Before diving into the water reclamation world, Lisa Sasso was looking for a way to integrate her passion for people with her love of science. She initially thought that a career in pharmaceutical sales would be the perfect way to “tie science to people,” she said.
She began her undergraduate studies at the University of Wisconsin – Whitewater, pursuing a Bachelor of Business Administration (BBA) in Integrated Science, with the goal of entering the pharmaceutical industry. During her sophomore year, she learned her program was adding a water resources emphasis.
“My mom had read an article in the local newspaper (about it), and she said, ‘Lisa, you’ve always been interested in water and the environment, and this would allow you to tie this with your business interest.’”
Sasso says professor Linda Reid, J.D., helped connect her to the professional world, encouraging her to attend various events within the water industry. “It kept growing my interest, and I went to a lot of networking events and conferences and made connections. That’s how this world works. You have to have knowledge, but you also have to know people and how to present yourself as a qualified candidate.”
During her time in school, Sasso interned at The Water Council, an international economic development agency headquartered in Milwaukee, which connected her to her next internship with the Milwaukee Metropolitan Sewerage District (MMSD), where she remained while she earned her Master of Science (MS) in Freshwater Sciences from the University of Wisconsin – Milwaukee.
As she was finishing up school, a position at MMSD opened, and Sasso was able to remain there full-time as a project manager. “Out of grad school, I had a job here waiting for me,” she said.
The granddaughter of a plumber, Sasso says she is proud to work in an industry that is committed to preserving and managing the world’s most precious resource.
“People think of water, and they think of drinking water or swimming, but there’s so much more. The water you use that goes down your sink, it has to be treated. … There’s just so many things around water that you don’t even realize. You can be a plumber, an engineer, a wastewater treatment operator, a water entrepreneur who develops new technology to help the water industry.”
She adds, “Water is going to continue to be really important and continue to create jobs. There are a lot of issues going on with water right now in regards to quality, quantity and scarcity, and we need to effectively manage it and inspire new innovations. There are a lot of opportunities, both for careers and technologies, coming in this industry. It’s a tremendous place to be.”

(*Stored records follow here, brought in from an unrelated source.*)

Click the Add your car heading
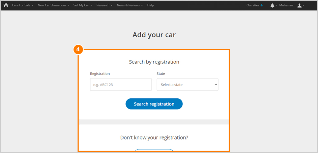 tap(154, 35)
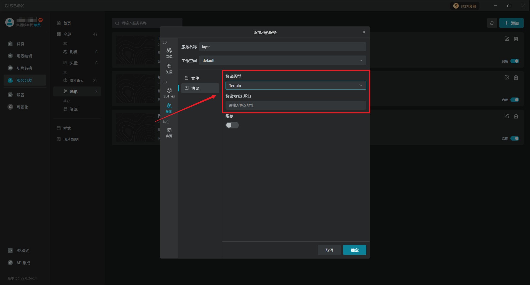The height and width of the screenshot is (285, 530).
Task: Choose the 3DTiles icon in dialog sidebar
Action: pos(169,93)
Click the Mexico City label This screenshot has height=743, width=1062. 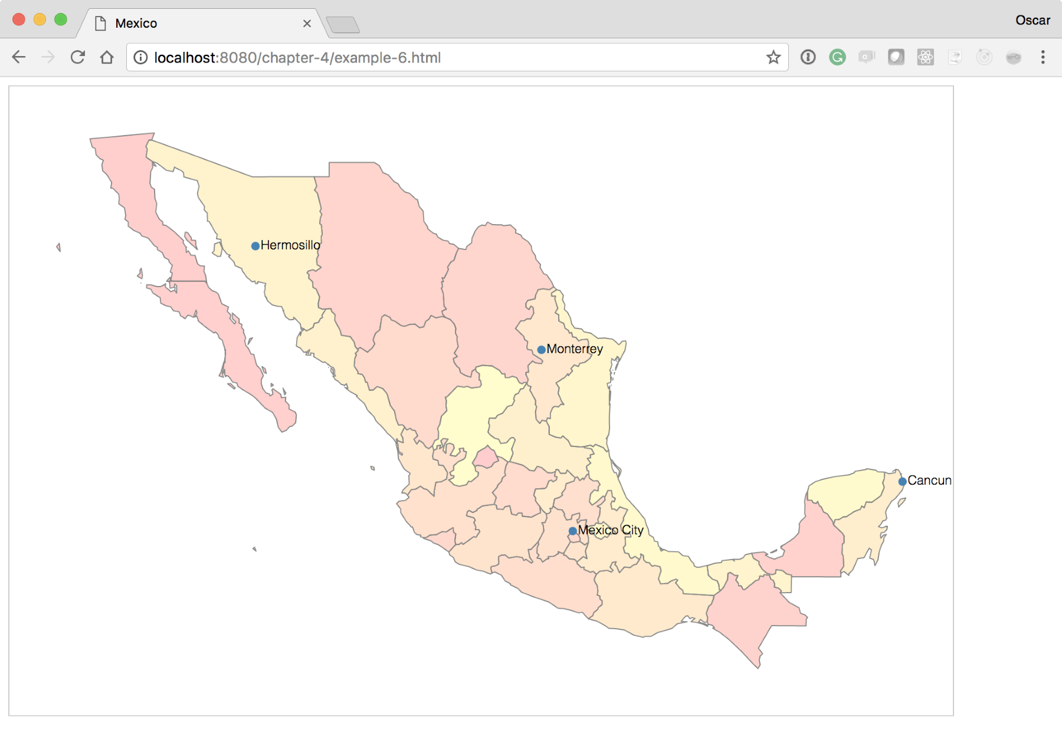(x=611, y=530)
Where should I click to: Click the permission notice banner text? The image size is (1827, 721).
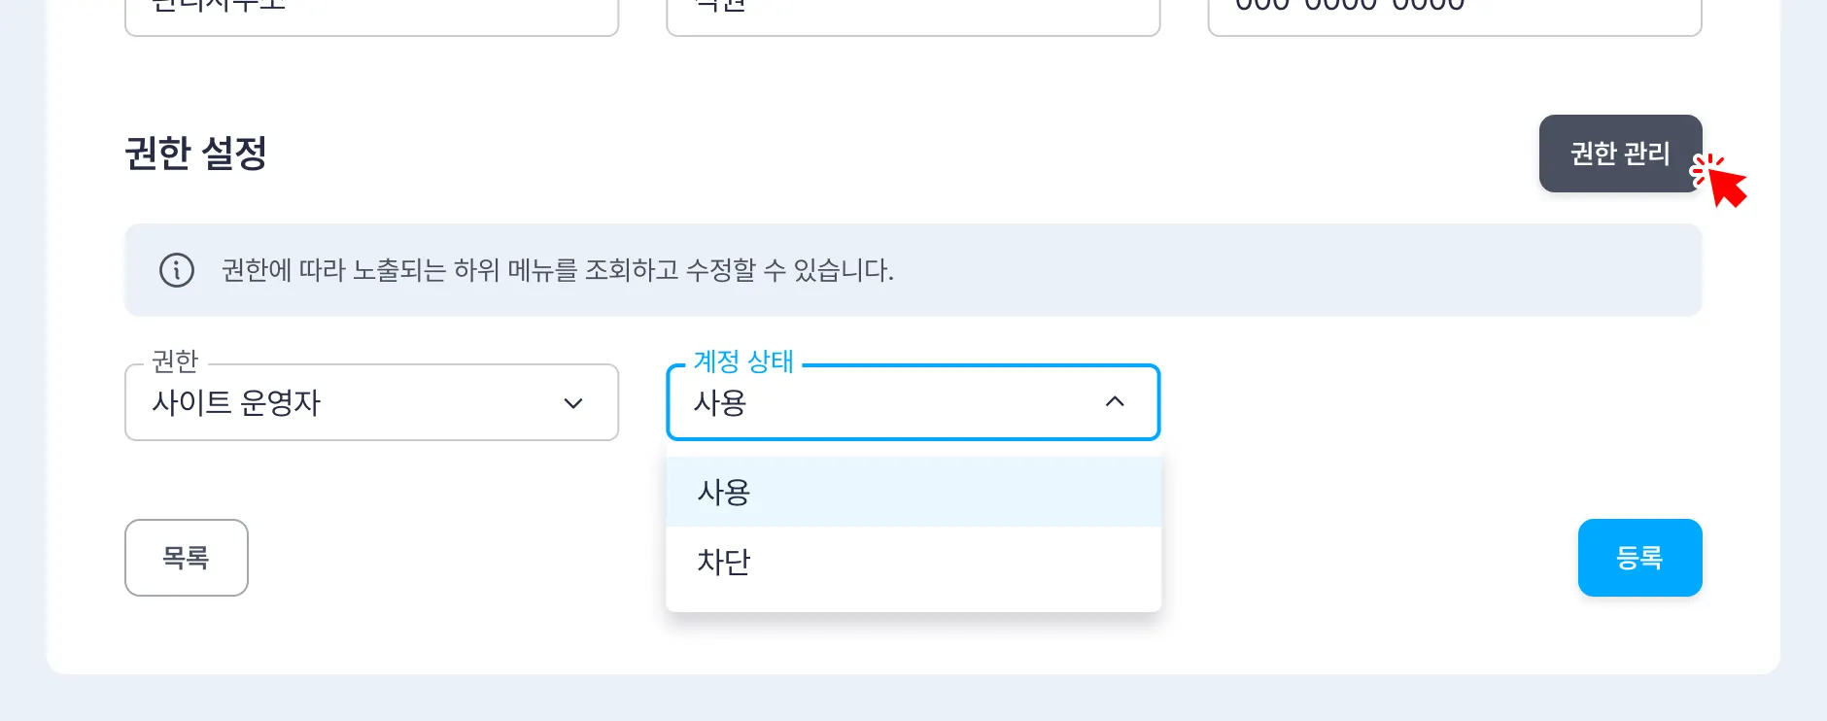pyautogui.click(x=557, y=270)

The 26-year-old has been working at MMSD for four-and-a-half years, and her position focuses on green infrastructure and managing stormwater. Her job also involves outreach to local schools, churches, developers and other organizations to fund projects that will benefit the water industry, community and the environment. “We have a really big service area, and we have a goal to capture 740 million gallons of stormwater through green infrastructure by the year 2035,” she said of MMSD, which serves 28 municipalities, covering 411 square miles.
Currently, her team is working with Water Environment Federation (WEF) and DC Water to develop a green infrastructure training program. “This past year, I’ve been working with WEF and other municipalities and sewer plants around the nation to work on this program. We’re going to have our first training this fall for the underemployed and unemployed to grow the green jobs industry.”
This career, Sasso says, allows her to work with people while using her love of science to improve her community and the environment. “We’re all working to improve water quality, and we want Milwaukee to be beautiful so people can enjoy living here,” she says. “The same water we had many years ago is the same water we have today, so we need people who understand that growing jobs, growing our economy, improving the quality of water and environment – it all goes hand in hand.”
Sasso says her boss and the executive director at MMSD are “visionary people” who support green and blue infrastructure and allow employees to make decisions and take ownership of their projects. That perspective, and the fact that she can see the impact her job has on her local community is what keeps Sasso coming back to work each morning.